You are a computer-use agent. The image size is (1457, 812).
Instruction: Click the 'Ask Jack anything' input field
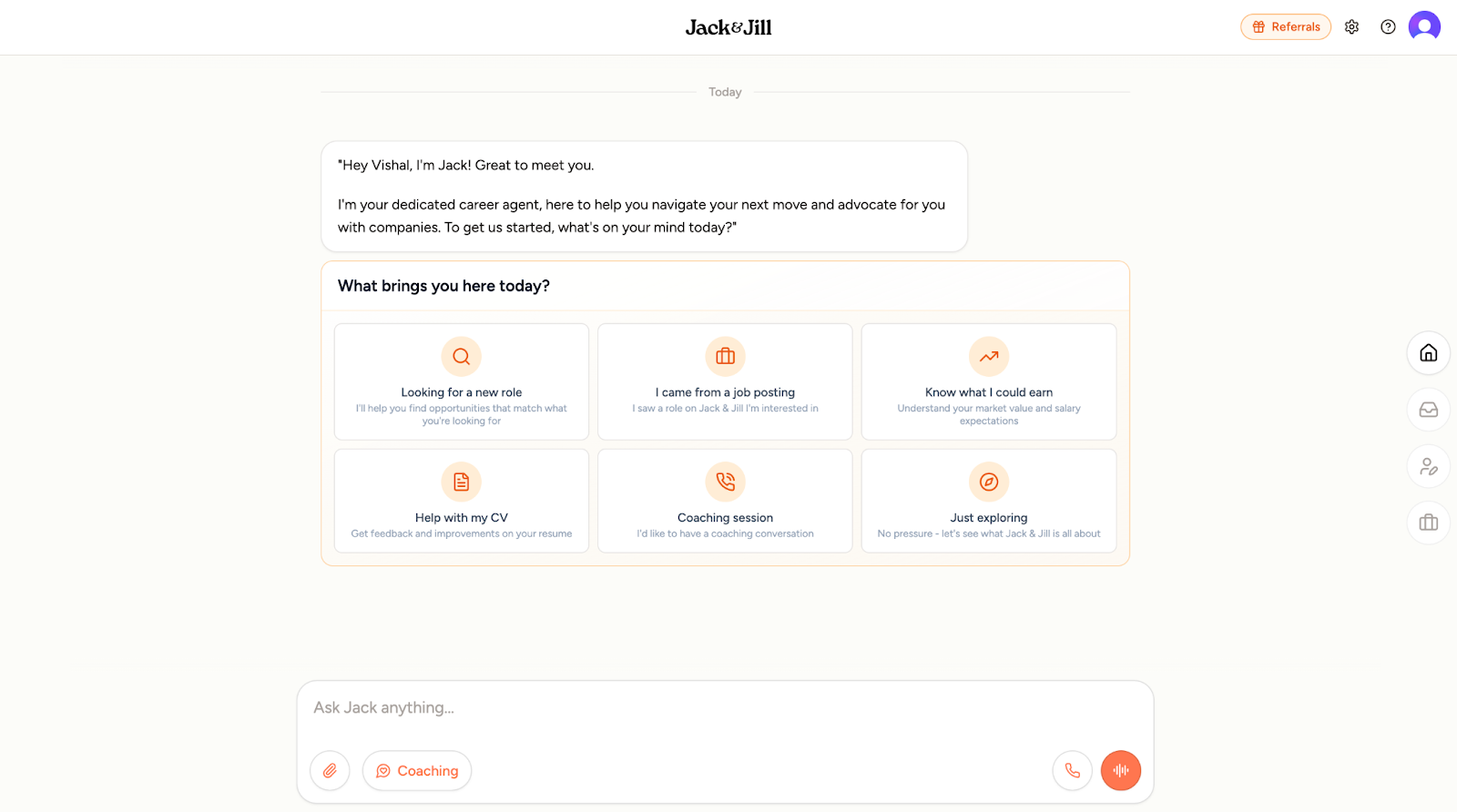click(x=725, y=708)
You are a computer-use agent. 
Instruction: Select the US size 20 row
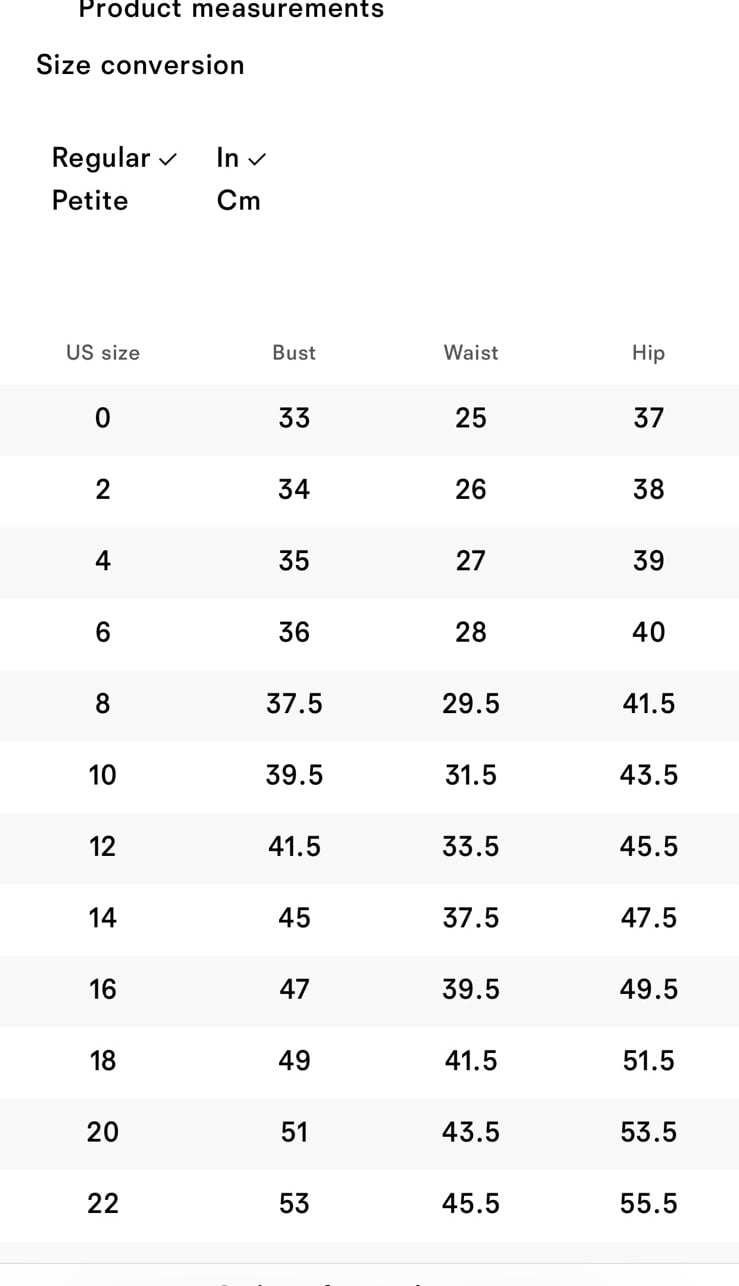click(369, 1132)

• • • •

PROBLEM → Please reproduce the records above exactly, leaving out every picture.

TASK RESPONSE →
You are a computer-use agent. The image size is (1457, 812).
Instruction: Click the 'Ask Jack anything' input field
click(x=725, y=708)
You are a computer-use agent. 
Instruction: Select the US size 20 row
click(369, 1132)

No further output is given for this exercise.